▸ **Supplied text**:
AE MARIKA is an article written every week by Hone Harawira, leader of the MANA Movement and Member of Parliament for Te Tai Tokerau. This tribute, to Fightback comrade Mike Kyriazopoloulous, was originally published on Mana.net.nz
On Saturday night I was privileged to host my first ever citizenship ceremony as a Member of Parliament. The ceremony was for a good friend of mine, Mike Kyriazopoulos and his wife Joanne. Mike is a mix of Greek and Jewish ancestry, and used to live and work in England where he met his wife Joanne.
Their citizenship application was finally approved a couple of weeks ago, and the ceremony was held at the Auckland Trades Hall in Auckland as part of a special tribute evening for Mike who is a committed socialist, a union activist, and chairman of the MANA branch of Te Raki Paewhenua.
Mike gave his oath of allegiance in Maori and followed that with his own personal vow to honour Te Tiriti o Waitangi and the principles of international socialism.
The tribute part of the evening was because Mike has motor neurone disease which causes nerve cells to degenerate and muscles to waste away. Sufferers invariably end up unable to walk, speak, use their arms and hands, or hold up their head. It has no known cause and is invariably fatal. Mike is not expected to live much longer.
Tributes flowed in from union activists and socialist comrades from around the world and from the many gathered for the evening, and ended with my wife Hilda getting all these staunch socialists to hold hands and each say something nice about Mike as part of a big karakia for him.
Mike is not a man given to much emotion, and his speech was one urging everyone to have clear purpose and a strong commitment to the future.
A sad occasion but a great celebration nonetheless.
And then on the Sunday I was out at Piringatahi Marae in West Harbour where the body of another good friend, Wiremu Hamahona (Samson) was lying in state.
Wiremu is from Pawarenga but born and raised in Auckland. His family had gracefully agreed to my request that his body be released from the funeral home so that he could spend his last night with us, and MANA activists and friends and whanau came from far and wide to pay their final respects to a man who had been the backbone of MANA Waitakere for the past couple of years.

▸ **Data segment**:
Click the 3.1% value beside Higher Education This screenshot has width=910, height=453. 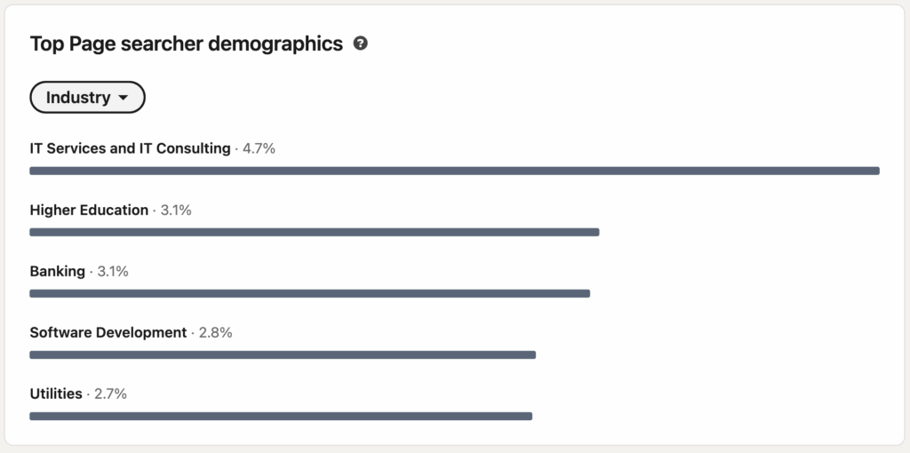[x=176, y=211]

▸ **Problems and tasks**:
[a] According to the column, why did Mike's citizenship ceremony evening include a tribute to him? Answer in one to three sentences.
[b] Return the passage of the column starting with "Mike gave his" and going on through "of international socialism.", copied word for word.
[c] In what language did Mike give his oath of allegiance, according to the column?
The listing plays no part in this work.

▸ **Outputs in order**:
[a] The evening included a tribute because Mike has motor neurone disease, which causes nerve cells to degenerate and muscles to waste away. The disease is invariably fatal, and Mike is not expected to live much longer.

[b]
Mike gave his oath of allegiance in Maori and followed that with his own personal vow to honour Te Tiriti o Waitangi and the principles of international socialism.

[c] Maori.